HULLFISH: I want to talk about performance. How are you choosing it and how are you molding it?
McCusker: I’m looking for honesty. I’m looking for a moment where it feels real. I’m incredibly lucky because Emily Blunt is a great actor. So there’s a ton of that. She gives you so much. Subtlety… the subtle eye. The subtle performance, I’m just a sucker for. One of the great moments for me like that was Mark Wahlberg in “Boogie Nights” when he’s sitting there and firecrackers are going off and Night Ranger is blaring on the stereo just before they’re about to hold up Alfred Molina and the camera just pushes incredibly slowly on him and and his face changes and he’s thinking, “What the f**k am I doing here?” It’s this moment where you can feel it all, but also read into it your own positioning. I look for that all the time. It’s like those places where “I get it. I know what this man or woman is going through. I feel it.” When I finished the cut on “Girl on the Train” and showed it to the crew, the female visual effects editor said, “So what makes you think you can cut a movie about four females?” I didn’t know what to say. She said, “I’m asking because there’s so much in this movie that I identify with.” That was just such an incredibly nice compliment. I was just cutting while I was trying to feel what the characters were going through and just trying to find something that was just real, authentic and real and honest.

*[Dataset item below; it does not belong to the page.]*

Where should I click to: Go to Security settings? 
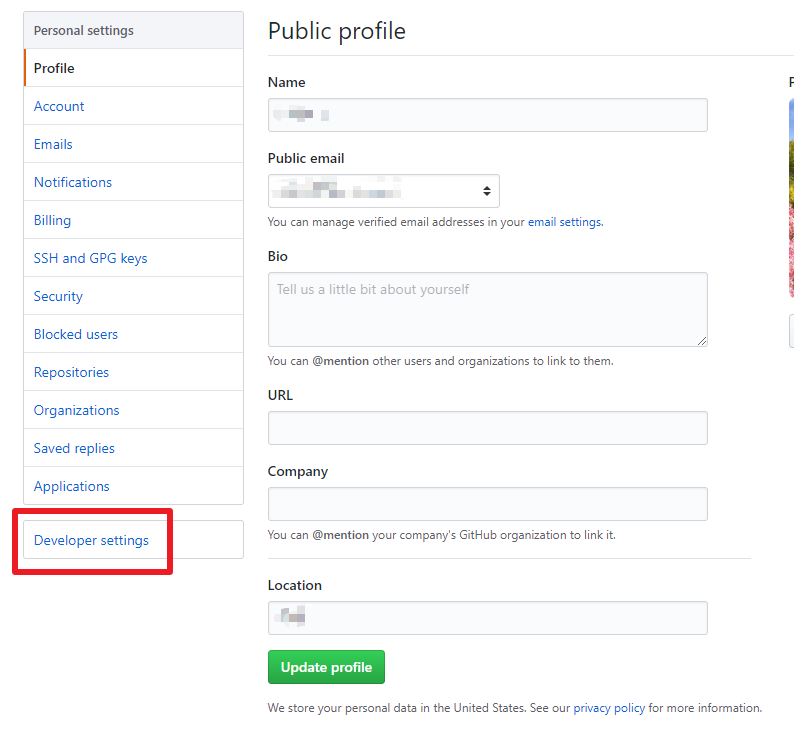[58, 296]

Hullfish: Any last thoughts?
McCusker: I’m in a position for the first time in years where I have to find a new assistant and it’s going to be hard because I need somebody who can be a really good communicator with different vendors and departments and do all the logistical work that’s involved with the job, but do it like I did. What I look for in an assistant is somebody who wants to be an editor. I don’t want someone in there who really wants to be in some other part of the business. I want people who love movies and want my job. If they want my job they’re going to want to engage in conversations, contribute on a creative level.
Hullfish: Thanks Michael, for speaking with Art of the Cut.